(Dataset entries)
----------

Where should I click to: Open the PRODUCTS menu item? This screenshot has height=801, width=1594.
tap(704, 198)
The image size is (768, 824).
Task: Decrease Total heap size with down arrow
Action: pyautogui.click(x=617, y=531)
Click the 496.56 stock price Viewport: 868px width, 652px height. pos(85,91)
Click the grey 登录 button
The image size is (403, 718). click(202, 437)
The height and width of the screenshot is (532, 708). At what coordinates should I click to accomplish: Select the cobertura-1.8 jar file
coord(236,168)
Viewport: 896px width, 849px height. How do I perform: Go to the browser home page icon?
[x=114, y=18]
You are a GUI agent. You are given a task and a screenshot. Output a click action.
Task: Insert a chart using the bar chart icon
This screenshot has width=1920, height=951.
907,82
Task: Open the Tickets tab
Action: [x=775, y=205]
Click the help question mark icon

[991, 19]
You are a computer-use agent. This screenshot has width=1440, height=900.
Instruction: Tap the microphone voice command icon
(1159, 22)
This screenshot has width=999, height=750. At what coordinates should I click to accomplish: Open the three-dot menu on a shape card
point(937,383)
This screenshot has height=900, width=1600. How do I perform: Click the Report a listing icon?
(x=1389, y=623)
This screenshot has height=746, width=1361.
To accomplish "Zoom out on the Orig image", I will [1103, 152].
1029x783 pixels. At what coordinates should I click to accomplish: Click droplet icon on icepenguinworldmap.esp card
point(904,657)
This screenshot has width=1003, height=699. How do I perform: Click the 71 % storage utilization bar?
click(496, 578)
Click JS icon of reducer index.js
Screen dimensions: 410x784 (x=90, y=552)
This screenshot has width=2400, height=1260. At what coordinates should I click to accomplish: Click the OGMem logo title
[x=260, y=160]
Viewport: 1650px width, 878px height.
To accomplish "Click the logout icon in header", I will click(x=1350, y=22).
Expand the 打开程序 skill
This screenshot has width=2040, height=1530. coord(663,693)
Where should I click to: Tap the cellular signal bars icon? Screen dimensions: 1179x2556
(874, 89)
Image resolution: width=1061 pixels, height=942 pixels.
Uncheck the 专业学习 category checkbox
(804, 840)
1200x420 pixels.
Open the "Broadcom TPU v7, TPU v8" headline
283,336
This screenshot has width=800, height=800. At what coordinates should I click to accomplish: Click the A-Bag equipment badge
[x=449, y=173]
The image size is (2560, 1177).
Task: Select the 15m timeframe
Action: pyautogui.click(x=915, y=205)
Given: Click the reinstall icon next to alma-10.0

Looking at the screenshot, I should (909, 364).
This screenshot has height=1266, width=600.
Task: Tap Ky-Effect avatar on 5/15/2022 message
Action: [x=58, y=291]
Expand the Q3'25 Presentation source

----------

■ WHAT IS NEEDED
Reproduce every line of the material above without any change.

■ ANSWER BELOW
Where should I click to: Open the PRODUCTS menu item? This screenshot has height=801, width=1594.
tap(704, 198)
The image size is (768, 824).
Task: Decrease Total heap size with down arrow
Action: pyautogui.click(x=617, y=531)
Click the 496.56 stock price Viewport: 868px width, 652px height. pos(85,91)
Click the grey 登录 button
The image size is (403, 718). click(202, 437)
The height and width of the screenshot is (532, 708). At what coordinates should I click to accomplish: Select the cobertura-1.8 jar file
coord(236,168)
Viewport: 896px width, 849px height. How do I perform: Go to the browser home page icon?
[x=114, y=18]
You are a GUI agent. You are given a task and a screenshot. Output a click action.
Task: Insert a chart using the bar chart icon
This screenshot has width=1920, height=951.
907,82
Task: Open the Tickets tab
Action: [x=775, y=205]
Click the help question mark icon

[991, 19]
You are a computer-use agent. This screenshot has width=1440, height=900.
Instruction: Tap the microphone voice command icon
(1159, 22)
This screenshot has width=999, height=750. At what coordinates should I click to accomplish: Open the three-dot menu on a shape card
point(937,383)
This screenshot has height=900, width=1600. How do I perform: Click the Report a listing icon?
(x=1389, y=623)
This screenshot has height=746, width=1361.
To accomplish "Zoom out on the Orig image", I will [1103, 152].
1029x783 pixels. At what coordinates should I click to accomplish: Click droplet icon on icepenguinworldmap.esp card
point(904,657)
This screenshot has width=1003, height=699. How do I perform: Click the 71 % storage utilization bar?
click(496, 578)
Click JS icon of reducer index.js
Screen dimensions: 410x784 (x=90, y=552)
This screenshot has width=2400, height=1260. At what coordinates should I click to accomplish: Click the OGMem logo title
[x=260, y=160]
Viewport: 1650px width, 878px height.
To accomplish "Click the logout icon in header", I will click(x=1350, y=22).
Expand the 打开程序 skill
This screenshot has width=2040, height=1530. coord(663,693)
Where should I click to: Tap the cellular signal bars icon? Screen dimensions: 1179x2556
(874, 89)
Image resolution: width=1061 pixels, height=942 pixels.
Uncheck the 专业学习 category checkbox
(804, 840)
1200x420 pixels.
Open the "Broadcom TPU v7, TPU v8" headline
283,336
This screenshot has width=800, height=800. At what coordinates should I click to accomplish: Click the A-Bag equipment badge
[x=449, y=173]
The image size is (2560, 1177).
Task: Select the 15m timeframe
Action: pyautogui.click(x=915, y=205)
Given: Click the reinstall icon next to alma-10.0

Looking at the screenshot, I should (909, 364).
This screenshot has height=1266, width=600.
Task: Tap Ky-Effect avatar on 5/15/2022 message
Action: [x=58, y=291]
Expand the Q3'25 Presentation source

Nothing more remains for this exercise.